The Qur’an slips in an alternate cosmology that encourages bigotry by asserting that there are no demons. Muslims do not believe in demons because angels can’t fall. There are only jinn -- spirits, some of which are good and some of which are evil. In Christianity every soul is a battlefield, but in Islam the dark side doesn’t stand a chance. Anyone that goes to Hell is dishonest and deceptive disbeliever and the individual Muslim reading the Qur’an is only in real danger from such disbelievers. The danger from within is addressed only in the most bland and shallow terms; only in terms of rules like the Ten Commandments, never in terms of what is in your heart. All of the focus is external, almost none of it is internal. It is easy to judge others but much harder to objectively judge yourself; discouraging self examination encourages double standards, which is the root of all bigotry.
It is like the way AIDS first attacks the body’s ability to recognize the virus’ presence. If evil can downplay its strength and take the believers off their guard then it can strike much more effectively. Once there is no room for suspecting evil it can say all sorts of subtly corrupt things that people just absorb without critical analysis and get programmed by. Over and over the Qur’an ironically pretends to pay respect to the “Peoples of the Book” as it condemns most of them to Hell. For example, in the same sentence the Qur’an encourages Muslims to harshly judge Christians and Jews even as it says to forgive them, by impugning their motives with Satanic implications. ‘Forgive those Satanists, God will deal with their sins, which incidentally are the most vile of possible sins’. The Qur’an always expresses forgiveness in exclusively hypocritically terms of harsh judgment.
Another hypocrisy is that along with many virgins for each male Muslim there is alcohol in Heaven, even though alcohol is forbidden. It gets around this ban by not actually saying the word ‘alcohol’ but only implying it with a description of the new and improved Heavenly version as a beverage that doesn’t give you a headache no matter how much you drink. Heaven is portrayed exclusively in terms of carnal sense gratification, primarily for men. Sensual companionship for women in the afterlife is never described. Where all the virgins come from is not addressed either. To be one of many for each man is obviously not an ideal Heavenly fate for a female reader of the Qur’an to contemplate. Heavenly benefits described exclusively in terms of carnal sense gratification are totally contrary to every other religion on the planet.
| johanfh wrote: |
| About the night: God spoke to Samuël in the night (1 Samuël 3). You wouldn't call Him a demon, would you?

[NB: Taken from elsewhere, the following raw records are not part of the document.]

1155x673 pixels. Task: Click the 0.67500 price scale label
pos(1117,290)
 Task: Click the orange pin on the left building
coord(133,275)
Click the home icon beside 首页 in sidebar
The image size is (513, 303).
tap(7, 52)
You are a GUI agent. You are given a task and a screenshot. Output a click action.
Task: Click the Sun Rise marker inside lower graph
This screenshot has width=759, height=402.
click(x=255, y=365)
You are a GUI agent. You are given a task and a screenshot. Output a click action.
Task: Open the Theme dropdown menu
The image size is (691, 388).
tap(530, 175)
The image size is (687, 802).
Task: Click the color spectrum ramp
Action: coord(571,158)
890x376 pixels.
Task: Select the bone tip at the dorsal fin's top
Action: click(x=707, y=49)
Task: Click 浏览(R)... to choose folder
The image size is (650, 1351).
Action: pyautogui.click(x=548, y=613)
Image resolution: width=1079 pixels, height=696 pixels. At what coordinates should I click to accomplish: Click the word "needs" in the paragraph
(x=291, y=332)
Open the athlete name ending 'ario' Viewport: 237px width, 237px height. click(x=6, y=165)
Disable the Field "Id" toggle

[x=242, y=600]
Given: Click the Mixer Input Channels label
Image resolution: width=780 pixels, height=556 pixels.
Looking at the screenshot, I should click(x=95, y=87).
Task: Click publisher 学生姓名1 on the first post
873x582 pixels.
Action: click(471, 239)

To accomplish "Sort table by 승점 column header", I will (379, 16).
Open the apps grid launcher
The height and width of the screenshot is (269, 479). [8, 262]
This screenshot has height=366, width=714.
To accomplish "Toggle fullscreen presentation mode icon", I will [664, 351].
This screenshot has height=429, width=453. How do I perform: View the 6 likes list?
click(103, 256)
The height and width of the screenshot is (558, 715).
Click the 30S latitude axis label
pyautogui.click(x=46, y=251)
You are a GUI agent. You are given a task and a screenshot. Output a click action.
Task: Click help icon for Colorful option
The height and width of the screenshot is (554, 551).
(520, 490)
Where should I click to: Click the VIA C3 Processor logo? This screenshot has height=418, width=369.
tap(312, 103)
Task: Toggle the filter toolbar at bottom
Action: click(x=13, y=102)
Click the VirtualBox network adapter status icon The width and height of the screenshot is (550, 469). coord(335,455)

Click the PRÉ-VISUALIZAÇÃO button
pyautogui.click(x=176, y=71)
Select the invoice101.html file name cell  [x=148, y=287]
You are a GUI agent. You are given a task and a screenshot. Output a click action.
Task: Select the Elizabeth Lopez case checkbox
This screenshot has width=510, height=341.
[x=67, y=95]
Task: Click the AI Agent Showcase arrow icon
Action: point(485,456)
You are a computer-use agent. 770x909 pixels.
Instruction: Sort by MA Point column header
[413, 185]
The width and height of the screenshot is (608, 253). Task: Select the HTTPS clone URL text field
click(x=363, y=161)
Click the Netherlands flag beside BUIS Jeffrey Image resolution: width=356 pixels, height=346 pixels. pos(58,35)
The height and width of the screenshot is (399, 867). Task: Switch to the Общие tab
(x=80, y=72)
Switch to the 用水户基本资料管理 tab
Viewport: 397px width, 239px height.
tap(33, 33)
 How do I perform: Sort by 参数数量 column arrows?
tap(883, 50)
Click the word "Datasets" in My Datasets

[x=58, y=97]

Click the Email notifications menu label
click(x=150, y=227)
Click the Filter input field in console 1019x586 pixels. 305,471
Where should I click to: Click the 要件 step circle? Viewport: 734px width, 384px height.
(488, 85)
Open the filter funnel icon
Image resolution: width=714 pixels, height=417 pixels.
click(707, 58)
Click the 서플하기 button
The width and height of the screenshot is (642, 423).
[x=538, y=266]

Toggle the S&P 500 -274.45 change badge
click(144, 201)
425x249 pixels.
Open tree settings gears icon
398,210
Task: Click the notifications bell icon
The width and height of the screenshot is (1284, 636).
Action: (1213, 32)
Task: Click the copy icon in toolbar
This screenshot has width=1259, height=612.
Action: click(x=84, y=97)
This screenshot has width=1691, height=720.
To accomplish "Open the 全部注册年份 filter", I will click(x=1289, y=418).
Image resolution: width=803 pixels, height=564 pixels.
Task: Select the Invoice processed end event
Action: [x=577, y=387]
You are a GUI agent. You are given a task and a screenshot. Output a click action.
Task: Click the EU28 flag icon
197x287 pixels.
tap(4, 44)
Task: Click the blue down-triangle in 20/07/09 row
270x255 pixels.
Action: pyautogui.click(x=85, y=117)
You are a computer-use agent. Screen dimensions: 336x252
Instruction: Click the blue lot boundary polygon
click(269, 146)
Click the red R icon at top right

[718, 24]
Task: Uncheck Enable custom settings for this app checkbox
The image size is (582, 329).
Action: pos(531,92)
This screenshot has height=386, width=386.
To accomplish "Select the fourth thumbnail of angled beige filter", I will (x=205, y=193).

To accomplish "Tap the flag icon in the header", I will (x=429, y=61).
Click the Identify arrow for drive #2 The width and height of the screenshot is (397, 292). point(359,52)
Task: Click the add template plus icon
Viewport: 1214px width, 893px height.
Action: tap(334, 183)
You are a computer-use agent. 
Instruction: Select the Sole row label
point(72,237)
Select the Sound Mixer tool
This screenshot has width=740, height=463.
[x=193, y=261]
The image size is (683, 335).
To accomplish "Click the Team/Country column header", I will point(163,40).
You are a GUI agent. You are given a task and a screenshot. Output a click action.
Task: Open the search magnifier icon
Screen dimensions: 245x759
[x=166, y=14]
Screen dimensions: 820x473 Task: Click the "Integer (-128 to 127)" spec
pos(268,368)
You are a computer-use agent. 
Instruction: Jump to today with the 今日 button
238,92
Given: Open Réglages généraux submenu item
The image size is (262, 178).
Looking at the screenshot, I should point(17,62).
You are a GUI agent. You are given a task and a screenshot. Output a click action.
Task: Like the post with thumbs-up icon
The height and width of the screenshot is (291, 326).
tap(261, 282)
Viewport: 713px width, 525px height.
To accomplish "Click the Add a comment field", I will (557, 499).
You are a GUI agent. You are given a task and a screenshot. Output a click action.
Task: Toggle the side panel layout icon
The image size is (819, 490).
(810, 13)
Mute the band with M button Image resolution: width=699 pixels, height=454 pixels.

About the carrying: God carried Philip from a road to a city a long distance away (Acts 8). About the cave: God put Moses in a cave when He showed His might to him (Exodus 33:21 ) About the terror: Gideon is afraid he will die when he saw God. (Judges 6:22). So what about his "gut" reaction? |
That is completely different, Gideon only experiences momentary fright, sort of like jumping when someone comes up behind when you thought you were alone. God says, “you’re not gonna die”, as a mocking hyperbole. Kind of like telling a child crying from a minor tumble, “looks like we’re gonna have to amputate!” Mohammed’s terror was much more prolonged and intense.
The Bible says that the devil can do mighty deeds too, it doesn’t say only the devil can do mighty deeds. Each case is individual. If you have a good argument that these people were deceived by charlatans I’m open to here it. I don’t just automatically assume that locutions are demonic, I have to see some evidence of lying and hypocrisy in the entity’s statements.